TEXT TO READ:
-- Start --
6

I am new to python and learning it now. I am practicing it online and came across with the below problem. I tried to solve it, however, though I am getting the expected result the online validator is saying it as wrong. Please suggest where I am going wrong.

++++++++++++++++++++++++++++++++++++++++++++++++++++++++++++++

In a school, there are total 20 students numbered from 1 to 20. You’re given three lists named ‘C’, ‘F’, and ‘H’, representing students who play cricket, football, and hockey, respectively. Based on this information, find out and print the following:

  • Students who play all the three sports
  • Students who play both cricket and football but don’t play hockey
  • Students who play exactly two of the sports
  • Students who don’t play any of the three sports

Format:

Input:

3 lists containing numbers (ranging from 1 to 20) representing students who play cricket, football and hockey respectively.

Output:

4 different lists containing the students according to the constraints provided in the questions.
-- End --
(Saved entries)
-- Start --
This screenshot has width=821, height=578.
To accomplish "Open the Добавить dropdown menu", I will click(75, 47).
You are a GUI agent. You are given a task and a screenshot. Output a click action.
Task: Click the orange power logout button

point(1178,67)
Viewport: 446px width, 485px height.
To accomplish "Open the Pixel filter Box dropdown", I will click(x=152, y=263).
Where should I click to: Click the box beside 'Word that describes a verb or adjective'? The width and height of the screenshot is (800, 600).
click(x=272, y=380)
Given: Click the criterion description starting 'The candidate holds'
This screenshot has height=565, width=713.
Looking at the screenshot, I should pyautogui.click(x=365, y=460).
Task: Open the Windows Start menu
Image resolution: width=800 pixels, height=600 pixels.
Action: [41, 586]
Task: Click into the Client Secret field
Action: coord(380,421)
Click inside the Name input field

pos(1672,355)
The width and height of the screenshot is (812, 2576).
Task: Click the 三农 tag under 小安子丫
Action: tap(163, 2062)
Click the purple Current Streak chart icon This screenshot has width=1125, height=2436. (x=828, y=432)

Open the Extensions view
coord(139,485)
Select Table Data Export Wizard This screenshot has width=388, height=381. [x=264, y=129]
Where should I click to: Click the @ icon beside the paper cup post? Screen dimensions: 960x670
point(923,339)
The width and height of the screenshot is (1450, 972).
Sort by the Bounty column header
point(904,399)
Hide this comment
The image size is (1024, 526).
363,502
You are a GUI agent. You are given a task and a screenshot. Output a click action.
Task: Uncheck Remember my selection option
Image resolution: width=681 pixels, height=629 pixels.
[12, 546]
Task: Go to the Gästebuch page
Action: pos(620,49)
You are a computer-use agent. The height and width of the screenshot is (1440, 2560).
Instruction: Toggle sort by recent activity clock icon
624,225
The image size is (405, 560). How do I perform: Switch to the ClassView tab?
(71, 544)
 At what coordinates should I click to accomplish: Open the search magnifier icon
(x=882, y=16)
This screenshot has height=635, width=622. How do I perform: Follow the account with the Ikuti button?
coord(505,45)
-- End --
TASKS TO COMPLETE:
**a)** Answer these questions about the forum post on the Python exercise:
(i) How many students are in the school?
(ii) What are the names of the three given lists?
(iii) How many lists does the output contain?
**b)** Reproduce word for word the lines of the records starting at the line that contains "Click inside the Name input field" and ending at the line that contains "Select Table Data", with both of those lines included.
The records bear no relation to the text.

PER-TASK ANSWERS:
**a)**
(i) 20
(ii) 'C', 'F', and 'H'
(iii) 4

**b)**
Click inside the Name input field

pos(1672,355)
The width and height of the screenshot is (812, 2576).
Task: Click the 三农 tag under 小安子丫
Action: tap(163, 2062)
Click the purple Current Streak chart icon This screenshot has width=1125, height=2436. (x=828, y=432)

Open the Extensions view
coord(139,485)
Select Table Data Export Wizard This screenshot has width=388, height=381. [x=264, y=129]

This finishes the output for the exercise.